WHAT THE TASK REQUIRES → Scan the data below and work out how many of its lines contain the word "укладки". Give only that number.

DATA RECORDS →

----

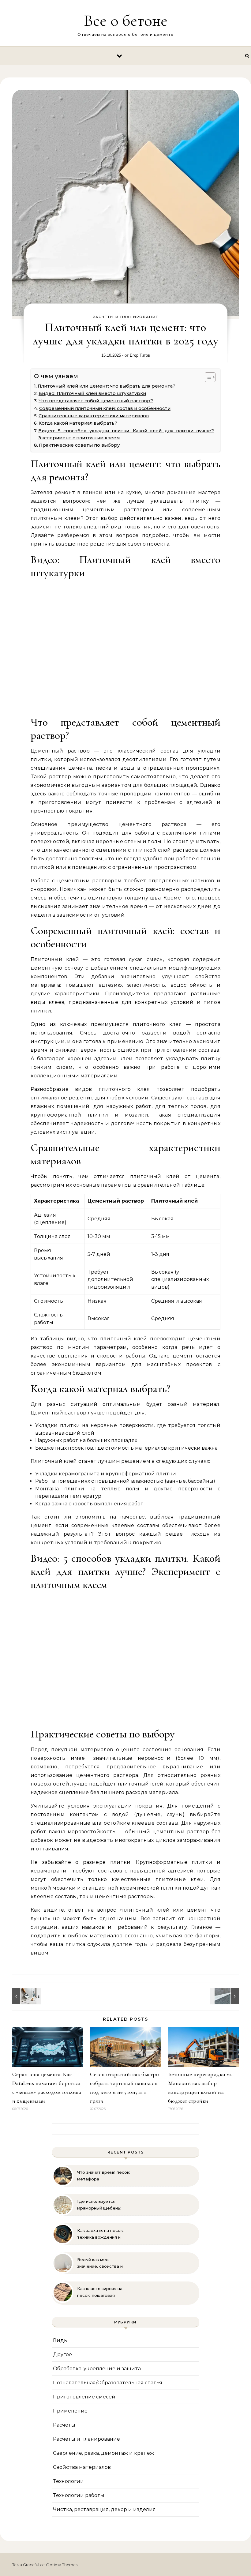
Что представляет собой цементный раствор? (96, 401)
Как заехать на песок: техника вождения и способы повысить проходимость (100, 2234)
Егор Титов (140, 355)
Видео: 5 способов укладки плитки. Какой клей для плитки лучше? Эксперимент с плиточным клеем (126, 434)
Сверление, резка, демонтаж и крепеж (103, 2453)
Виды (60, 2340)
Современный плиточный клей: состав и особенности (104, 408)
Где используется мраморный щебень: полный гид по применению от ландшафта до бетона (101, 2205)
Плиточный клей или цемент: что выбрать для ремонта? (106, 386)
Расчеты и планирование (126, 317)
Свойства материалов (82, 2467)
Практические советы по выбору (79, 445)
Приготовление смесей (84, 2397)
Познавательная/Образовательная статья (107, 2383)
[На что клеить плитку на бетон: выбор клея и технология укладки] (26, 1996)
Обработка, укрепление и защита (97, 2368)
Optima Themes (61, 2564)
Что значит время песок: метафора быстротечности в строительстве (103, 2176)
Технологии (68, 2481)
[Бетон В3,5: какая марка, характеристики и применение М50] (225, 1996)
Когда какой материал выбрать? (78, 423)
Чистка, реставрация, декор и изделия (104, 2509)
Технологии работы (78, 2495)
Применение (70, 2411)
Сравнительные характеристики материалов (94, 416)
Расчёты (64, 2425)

----

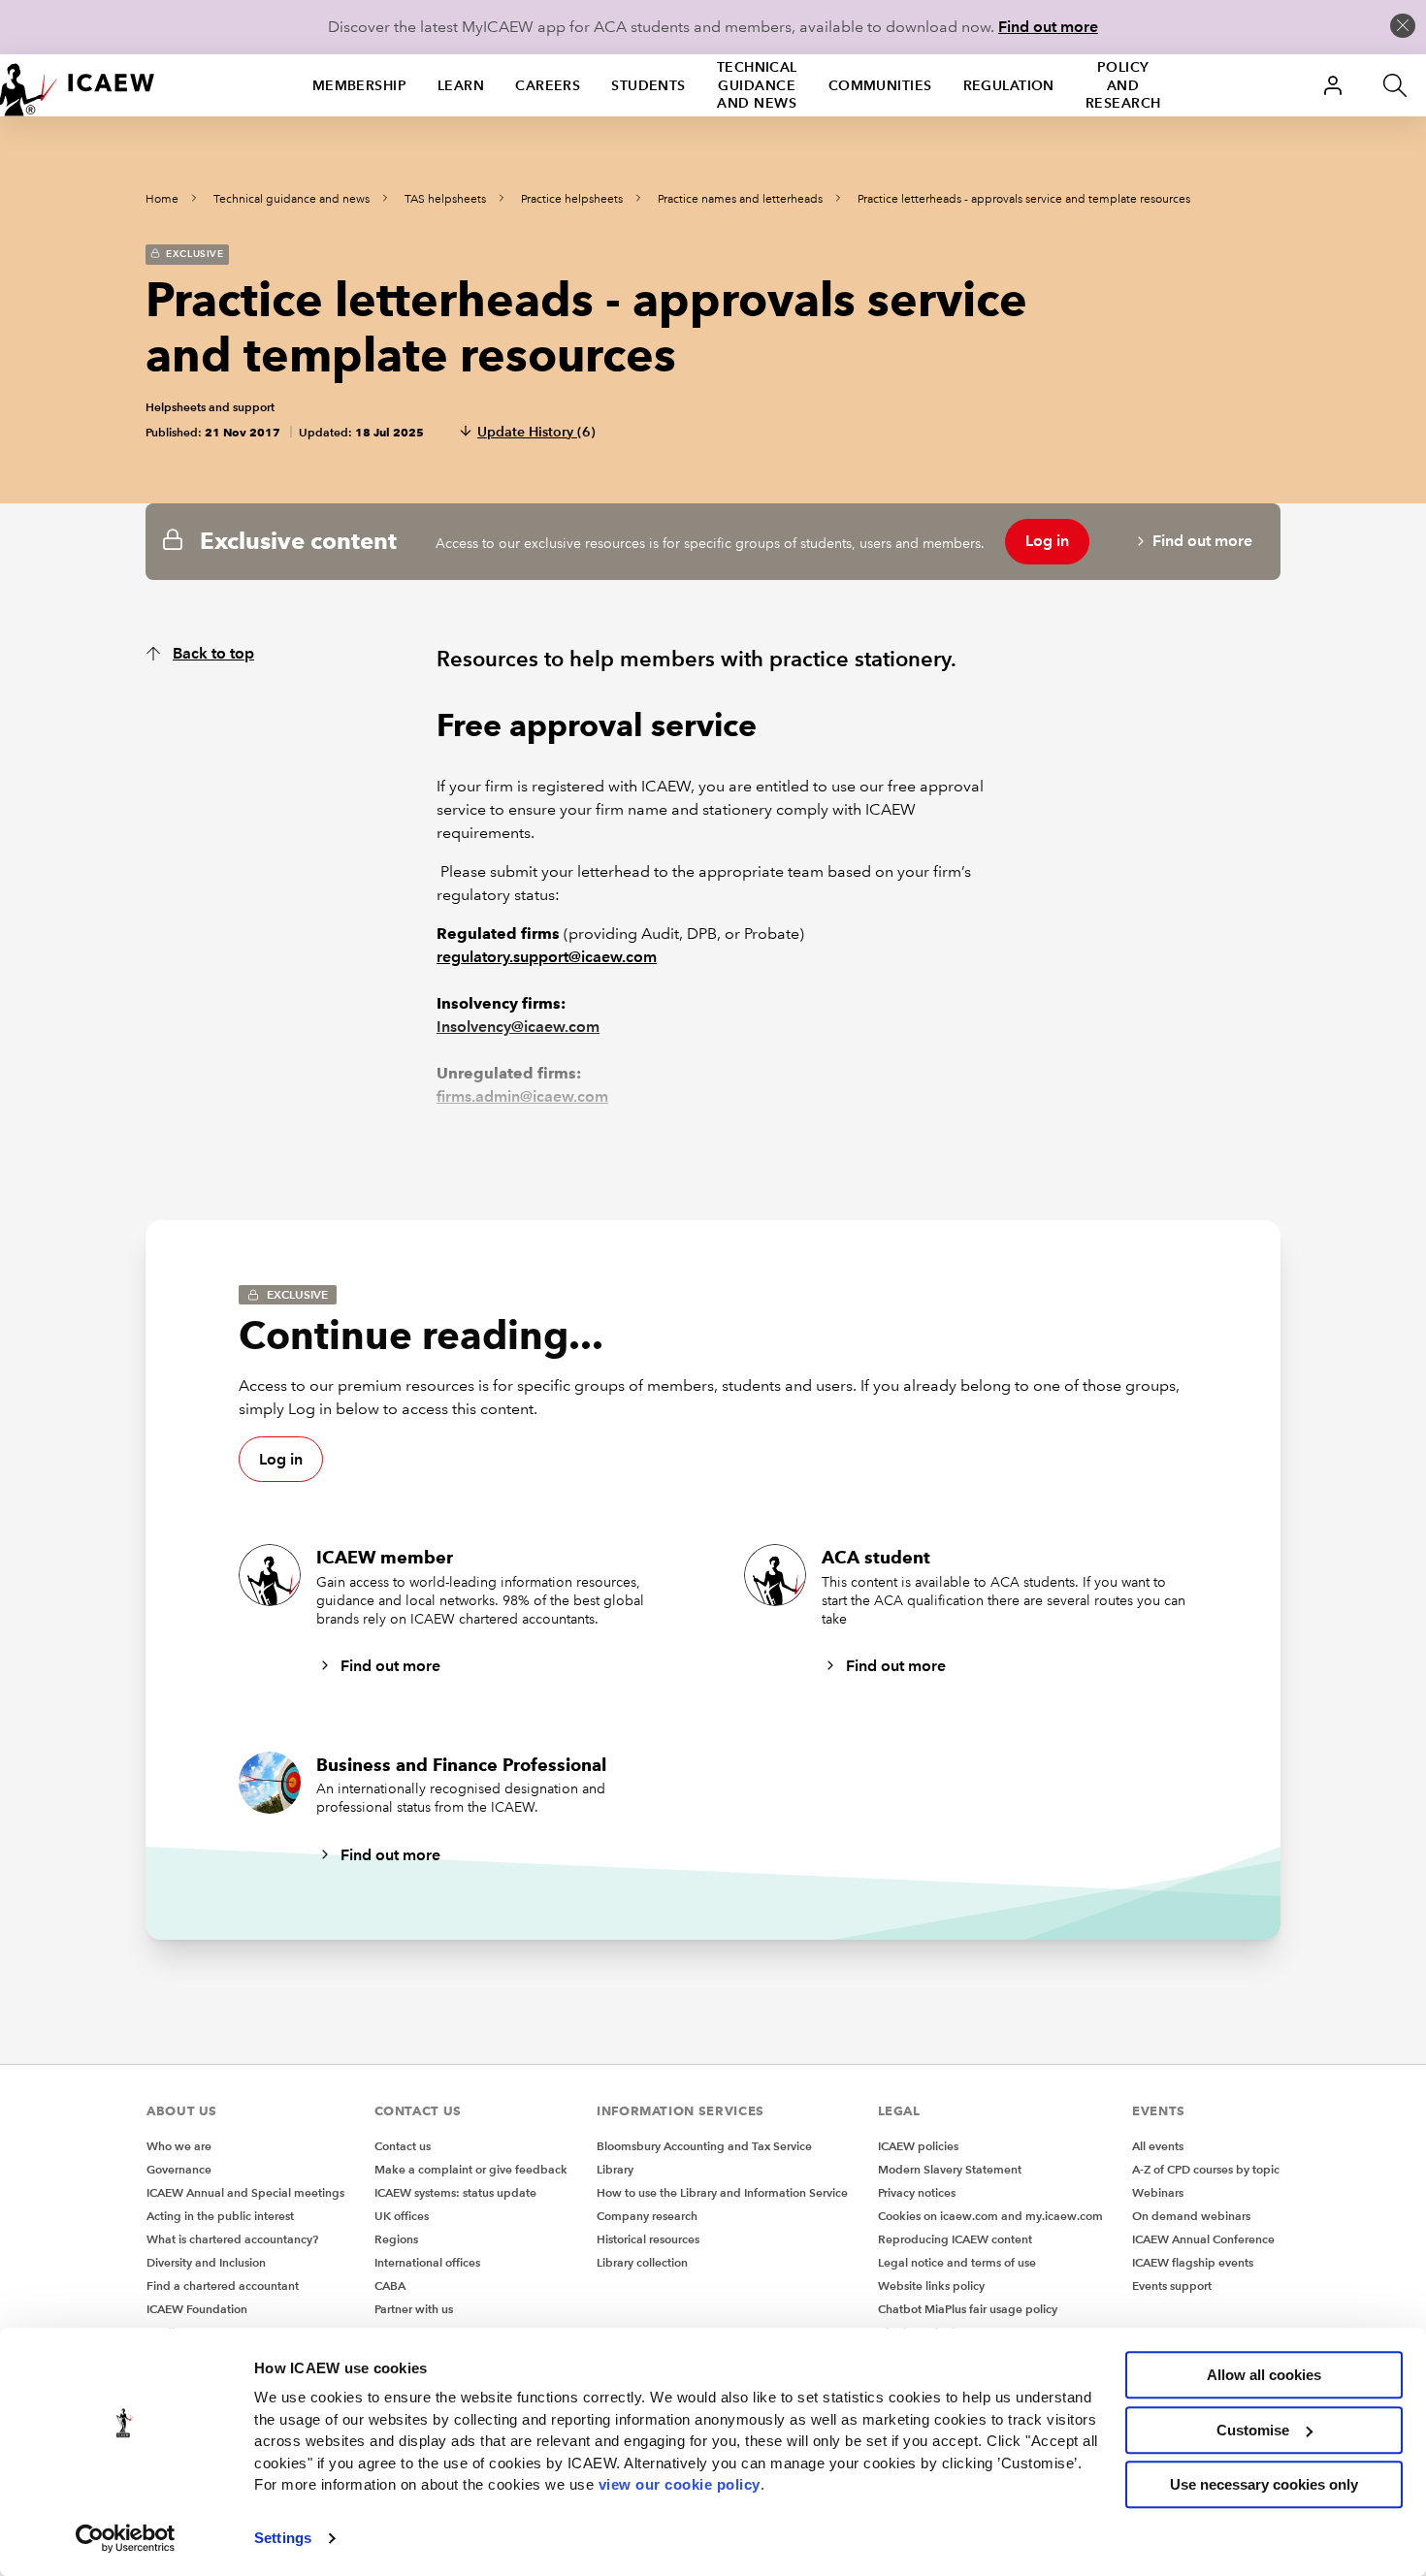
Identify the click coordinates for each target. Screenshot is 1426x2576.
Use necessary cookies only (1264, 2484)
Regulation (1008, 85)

----

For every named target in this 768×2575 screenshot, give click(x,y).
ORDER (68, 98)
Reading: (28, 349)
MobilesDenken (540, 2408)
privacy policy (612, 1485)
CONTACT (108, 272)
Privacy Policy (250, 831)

----

COMPLETED EXERCISE → 2